[Screen grounding records]
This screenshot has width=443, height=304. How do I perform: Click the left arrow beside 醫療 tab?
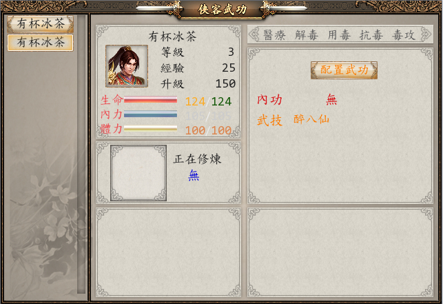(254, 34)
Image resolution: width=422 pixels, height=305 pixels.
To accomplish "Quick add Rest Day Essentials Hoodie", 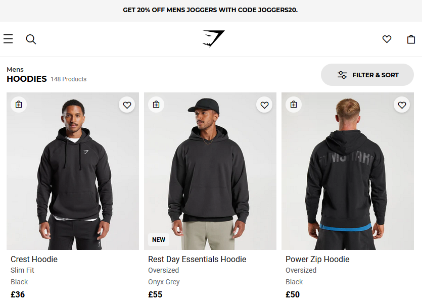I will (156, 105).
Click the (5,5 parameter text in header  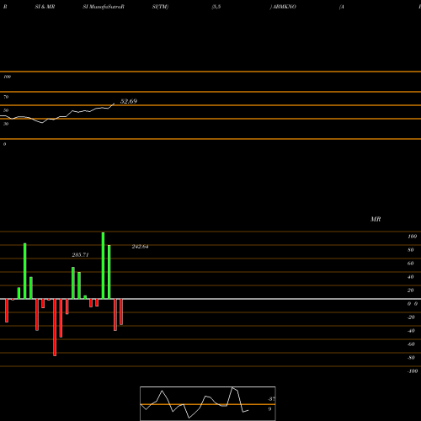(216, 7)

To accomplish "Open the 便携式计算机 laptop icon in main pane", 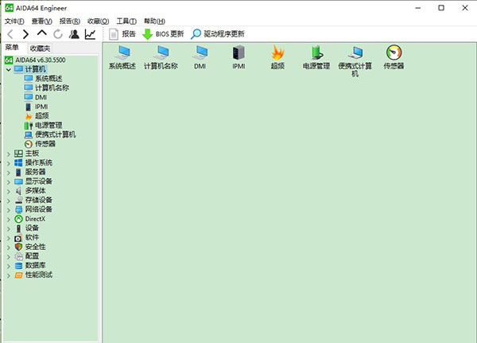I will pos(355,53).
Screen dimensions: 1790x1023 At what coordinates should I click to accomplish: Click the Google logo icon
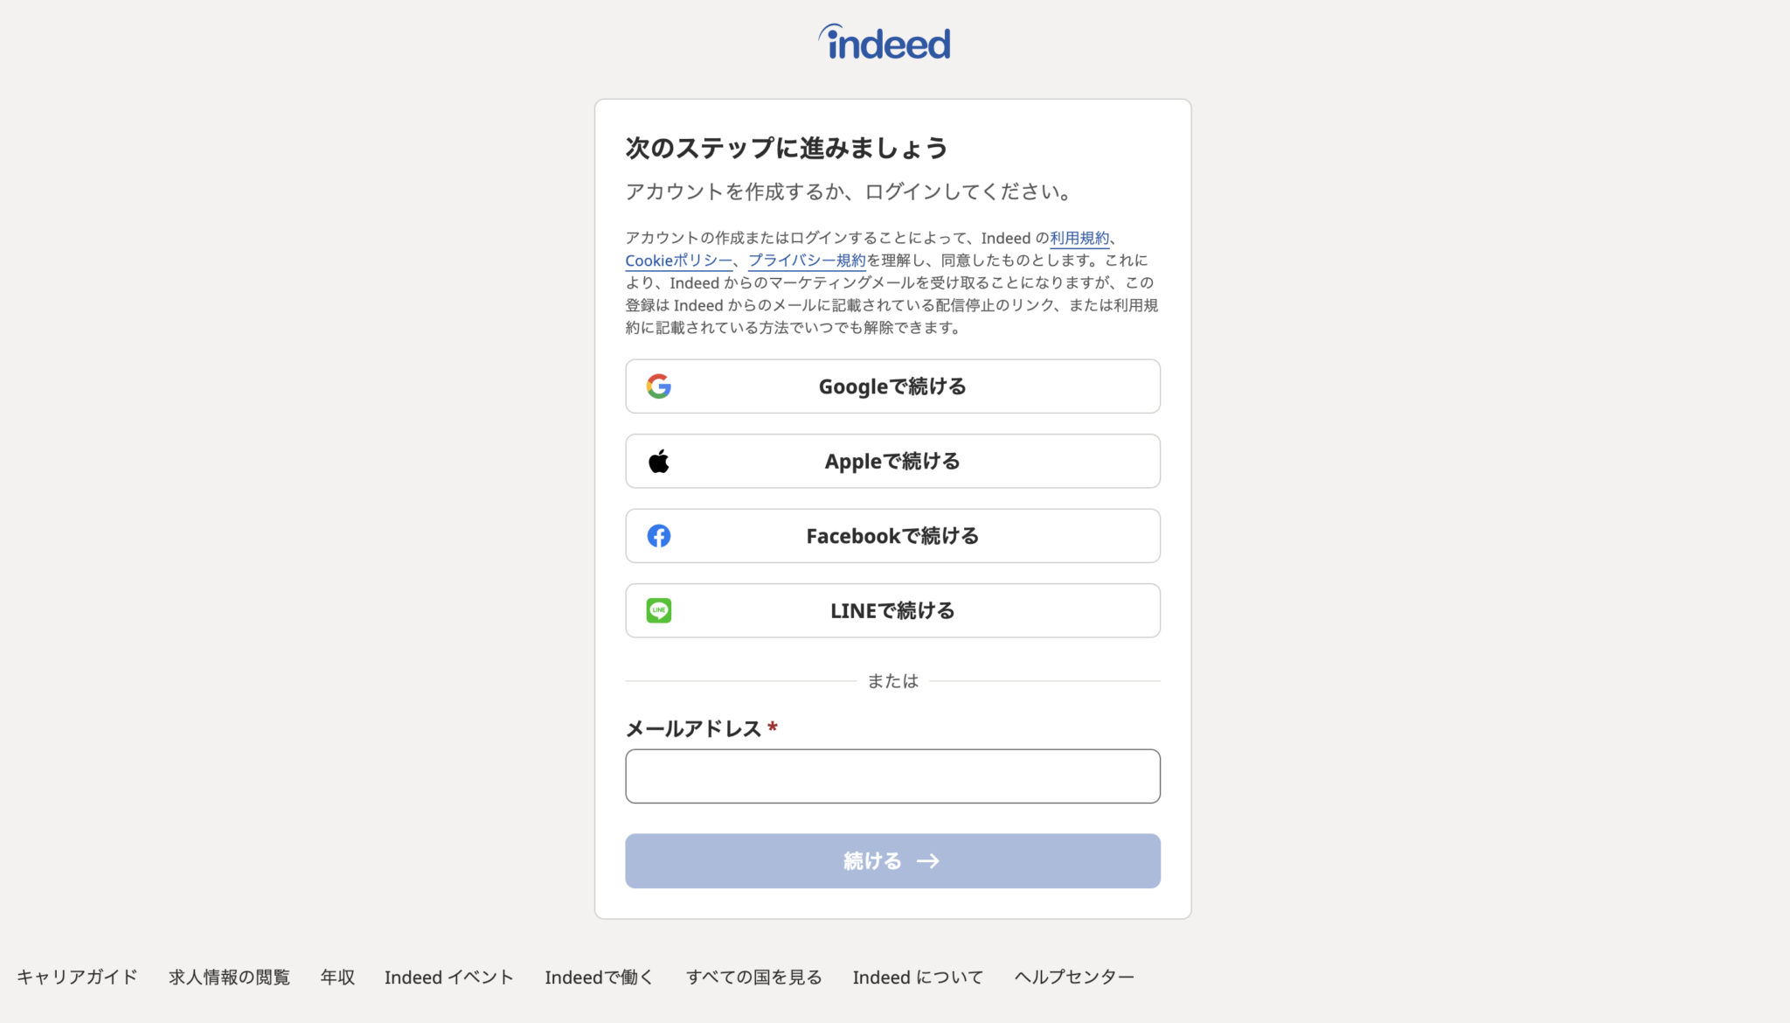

● THE EXERCISE: Pull out each line of the records that contains the string "height", matching its case exactly.

● SOLUTION BELOW:
This screenshot has width=443, height=304. How do I perform: Click the left arrow beside 醫療 tab?
Image resolution: width=422 pixels, height=305 pixels.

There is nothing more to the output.